The spectacular win for former prime minister Imran Khan’s Pakistan Tehreek-e-Insaaf in the Punjab assembly by-elections has only aggravated the political uncertainty in the South Asian country. The direct fallout, analysts said, will be on the country’s already battered economy. The rupee, Pakistan’s currency, nosedived to a level of 225 against the US dollar.
The results — PTI won 15 out of 20 seats in the by-elections– have dealt a setback for the ruling Pakistan Muslim League-Nawaz (PML-N) led coalition, which has been trying to secure a bailout package from the International Monetary Fund as well as other friendly countries. Punjab, the largest and most populous province in Pakistan, has typically been the stronghold of the PML-N.

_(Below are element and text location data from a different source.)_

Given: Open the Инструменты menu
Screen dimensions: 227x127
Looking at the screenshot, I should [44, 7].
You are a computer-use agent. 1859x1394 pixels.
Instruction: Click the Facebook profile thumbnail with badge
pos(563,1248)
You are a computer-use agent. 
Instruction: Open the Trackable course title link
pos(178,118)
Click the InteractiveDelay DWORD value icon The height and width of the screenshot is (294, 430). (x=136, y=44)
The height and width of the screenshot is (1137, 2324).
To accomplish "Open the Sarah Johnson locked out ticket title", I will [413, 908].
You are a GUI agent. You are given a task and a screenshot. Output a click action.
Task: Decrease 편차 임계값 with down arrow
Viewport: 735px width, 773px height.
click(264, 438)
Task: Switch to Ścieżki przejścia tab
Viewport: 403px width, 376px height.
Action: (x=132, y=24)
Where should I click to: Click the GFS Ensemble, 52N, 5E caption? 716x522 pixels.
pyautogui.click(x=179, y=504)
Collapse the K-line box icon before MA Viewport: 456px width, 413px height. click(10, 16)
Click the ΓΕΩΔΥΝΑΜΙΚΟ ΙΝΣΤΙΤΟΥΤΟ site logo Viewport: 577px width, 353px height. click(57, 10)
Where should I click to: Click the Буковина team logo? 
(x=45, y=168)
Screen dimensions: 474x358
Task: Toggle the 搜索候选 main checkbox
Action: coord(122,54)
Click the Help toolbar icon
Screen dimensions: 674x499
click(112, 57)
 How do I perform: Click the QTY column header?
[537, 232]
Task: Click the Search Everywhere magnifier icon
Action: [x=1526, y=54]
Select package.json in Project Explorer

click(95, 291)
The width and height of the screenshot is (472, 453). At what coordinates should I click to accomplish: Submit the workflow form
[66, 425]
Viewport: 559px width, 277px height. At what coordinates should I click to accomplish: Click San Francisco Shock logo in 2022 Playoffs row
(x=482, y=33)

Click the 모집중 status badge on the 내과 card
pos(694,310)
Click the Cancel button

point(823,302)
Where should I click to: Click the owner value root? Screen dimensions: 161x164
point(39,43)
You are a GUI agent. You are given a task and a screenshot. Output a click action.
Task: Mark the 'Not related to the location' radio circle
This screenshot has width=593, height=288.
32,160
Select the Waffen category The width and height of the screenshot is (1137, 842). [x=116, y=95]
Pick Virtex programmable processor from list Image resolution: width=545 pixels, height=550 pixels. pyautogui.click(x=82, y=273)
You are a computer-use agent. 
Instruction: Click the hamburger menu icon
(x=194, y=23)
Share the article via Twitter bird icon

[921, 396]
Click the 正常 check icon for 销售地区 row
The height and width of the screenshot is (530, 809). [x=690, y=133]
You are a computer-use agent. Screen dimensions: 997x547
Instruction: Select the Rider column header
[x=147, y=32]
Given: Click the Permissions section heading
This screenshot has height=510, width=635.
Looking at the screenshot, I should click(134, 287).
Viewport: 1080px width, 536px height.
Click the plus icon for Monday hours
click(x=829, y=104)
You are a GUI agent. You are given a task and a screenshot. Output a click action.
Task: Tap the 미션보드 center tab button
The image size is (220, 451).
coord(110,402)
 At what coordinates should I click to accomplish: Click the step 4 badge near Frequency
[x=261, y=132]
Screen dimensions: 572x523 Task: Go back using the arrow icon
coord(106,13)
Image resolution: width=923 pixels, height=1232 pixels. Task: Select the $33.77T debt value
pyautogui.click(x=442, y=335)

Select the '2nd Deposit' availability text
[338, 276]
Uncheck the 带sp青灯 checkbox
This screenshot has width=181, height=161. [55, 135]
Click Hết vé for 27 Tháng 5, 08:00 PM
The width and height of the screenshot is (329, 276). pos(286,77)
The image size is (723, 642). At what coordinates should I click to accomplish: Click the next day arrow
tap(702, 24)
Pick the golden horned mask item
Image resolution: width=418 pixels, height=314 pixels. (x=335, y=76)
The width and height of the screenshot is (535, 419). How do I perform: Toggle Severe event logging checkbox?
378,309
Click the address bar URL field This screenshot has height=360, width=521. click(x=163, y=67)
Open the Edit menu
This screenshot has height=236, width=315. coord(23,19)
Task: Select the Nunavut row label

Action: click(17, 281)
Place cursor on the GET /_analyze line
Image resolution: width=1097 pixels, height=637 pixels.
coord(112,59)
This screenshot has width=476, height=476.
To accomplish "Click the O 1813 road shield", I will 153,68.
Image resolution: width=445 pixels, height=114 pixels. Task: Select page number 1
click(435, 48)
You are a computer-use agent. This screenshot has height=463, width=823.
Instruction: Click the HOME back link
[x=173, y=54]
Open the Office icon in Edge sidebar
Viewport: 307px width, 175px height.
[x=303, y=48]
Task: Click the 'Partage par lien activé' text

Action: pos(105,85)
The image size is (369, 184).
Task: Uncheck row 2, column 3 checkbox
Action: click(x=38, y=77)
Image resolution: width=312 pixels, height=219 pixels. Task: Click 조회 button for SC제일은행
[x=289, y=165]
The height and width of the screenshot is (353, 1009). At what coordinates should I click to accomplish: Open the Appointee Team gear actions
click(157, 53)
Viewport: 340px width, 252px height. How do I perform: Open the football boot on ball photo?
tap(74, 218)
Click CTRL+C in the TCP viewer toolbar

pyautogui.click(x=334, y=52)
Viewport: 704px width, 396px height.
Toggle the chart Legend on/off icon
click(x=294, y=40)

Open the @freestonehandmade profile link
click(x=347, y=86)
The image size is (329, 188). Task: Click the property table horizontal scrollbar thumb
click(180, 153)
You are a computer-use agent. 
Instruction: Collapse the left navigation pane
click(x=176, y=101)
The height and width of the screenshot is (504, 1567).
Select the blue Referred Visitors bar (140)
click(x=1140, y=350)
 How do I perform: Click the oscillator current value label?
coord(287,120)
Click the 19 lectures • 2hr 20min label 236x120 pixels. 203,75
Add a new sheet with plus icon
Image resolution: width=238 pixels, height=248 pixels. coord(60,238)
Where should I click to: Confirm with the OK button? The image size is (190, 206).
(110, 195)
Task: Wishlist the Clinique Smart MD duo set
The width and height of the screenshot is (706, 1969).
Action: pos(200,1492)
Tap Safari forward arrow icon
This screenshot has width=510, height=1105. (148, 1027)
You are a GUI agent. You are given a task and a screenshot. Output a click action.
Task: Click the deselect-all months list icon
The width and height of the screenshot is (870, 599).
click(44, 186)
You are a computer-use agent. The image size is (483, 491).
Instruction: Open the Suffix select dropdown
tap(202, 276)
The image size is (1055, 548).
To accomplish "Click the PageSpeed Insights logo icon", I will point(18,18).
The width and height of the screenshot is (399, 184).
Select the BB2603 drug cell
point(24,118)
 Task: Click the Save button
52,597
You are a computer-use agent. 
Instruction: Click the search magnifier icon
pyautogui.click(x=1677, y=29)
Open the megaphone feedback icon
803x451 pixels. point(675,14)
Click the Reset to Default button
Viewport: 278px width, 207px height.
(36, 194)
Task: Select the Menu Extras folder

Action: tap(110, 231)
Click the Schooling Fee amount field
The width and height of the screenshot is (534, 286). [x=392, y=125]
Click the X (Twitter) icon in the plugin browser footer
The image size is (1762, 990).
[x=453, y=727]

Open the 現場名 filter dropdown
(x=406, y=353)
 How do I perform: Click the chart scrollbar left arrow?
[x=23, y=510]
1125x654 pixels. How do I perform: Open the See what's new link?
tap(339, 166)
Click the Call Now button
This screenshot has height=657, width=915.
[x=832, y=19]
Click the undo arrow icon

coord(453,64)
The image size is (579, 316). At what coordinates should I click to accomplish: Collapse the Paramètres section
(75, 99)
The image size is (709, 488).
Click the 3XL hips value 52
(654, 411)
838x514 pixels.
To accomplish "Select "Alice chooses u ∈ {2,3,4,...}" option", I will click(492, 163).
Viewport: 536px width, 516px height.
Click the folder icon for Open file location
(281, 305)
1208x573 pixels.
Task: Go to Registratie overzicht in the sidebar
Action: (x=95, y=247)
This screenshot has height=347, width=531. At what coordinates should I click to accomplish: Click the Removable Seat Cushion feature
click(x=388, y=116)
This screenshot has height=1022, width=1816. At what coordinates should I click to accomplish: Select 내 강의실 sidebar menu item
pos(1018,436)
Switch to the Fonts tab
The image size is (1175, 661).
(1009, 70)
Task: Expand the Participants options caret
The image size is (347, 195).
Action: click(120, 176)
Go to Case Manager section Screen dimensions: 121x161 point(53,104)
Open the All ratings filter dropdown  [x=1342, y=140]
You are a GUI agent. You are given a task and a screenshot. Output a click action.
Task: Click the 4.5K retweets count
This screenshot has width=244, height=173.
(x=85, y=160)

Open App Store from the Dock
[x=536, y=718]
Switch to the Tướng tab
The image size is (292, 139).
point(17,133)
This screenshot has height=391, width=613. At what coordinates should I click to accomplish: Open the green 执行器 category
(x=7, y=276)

Though the IMF has approved the bailout package, the disbursement has not taken place. The delay in IMF loan disbursement has caused concerns for Islamabad.
Notwithstanding the opposition from his own party members, Pakistan Finance Minister Miftah Ismail has steadily removed fuel subsidies and raised taxes. This has only pushed inflation, causing much embarrassment for the ruling coalition. Ismail admitted that the ongoing domestic political turmoil has led to the depreciation of the country’s currency. Though he said that the situation will stabilise in a few days, political analysts said there was only a thin chance of that happening.
“The Punjab by-election results reflect the popularity of Imran Khan. He still enjoys huge support and that will make things difficult for the current government. They will not be able to focus on the economic dynamics,” an analyst dealing with Afghanistan-Pakistan and Middle East region told India Narrative.
The country’s businesses warned that the deepening of the economic crisis is worrisome and could lead to a Sri Lanka like situation.
Pakistan-born economist Atif Mian said that Pakistan’s core problem is that its economy is fundamentally unbalanced.
“We can talk about what steps need to be taken, but my fear is that the politics is fundamentally breaking down…. The toughest challenge Pakistan faces is bringing back some modicum of credibility – credibility with investors, credibility with its own people,” Mian tweeted.
Amid this growing uncertainty, Fitch Ratings revised Pakistan’s outlook to ‘negative’ from ‘stable’.
According to the Diplomat, PTI’s unexpected win has complicated the woes of the ruling coalition, which is finding it hard to counter the political challenge posed by Khan.
Meanwhile, Khan, who has been pressing for early elections, has hit back at the Shehbaz Sharif government saying that “the nation will hold accountable all those responsible for regime change conspiracy” and bringing Pakistan to this sorry state of affairs. Khan was ousted in April after losing the no confidence motion. In a series of tweets, he said that the only expertise of the PML-N is “looting” and “money laundering”.
“When US regime conspiracy’s VoNC was tabled $ was at Rs 178. Today it is Rs 224 & in freefall despite IMF agreement. The economic meltdown shows Sharifs never had any expertise in running economy or administration,” he said in a tweet.
The total debt and liabilities have touched Rs 53.5 trillion which includes the debt of Rs 23.7 trillion under the Khan government. The roadmap ahead will be tough for Sharif and his team.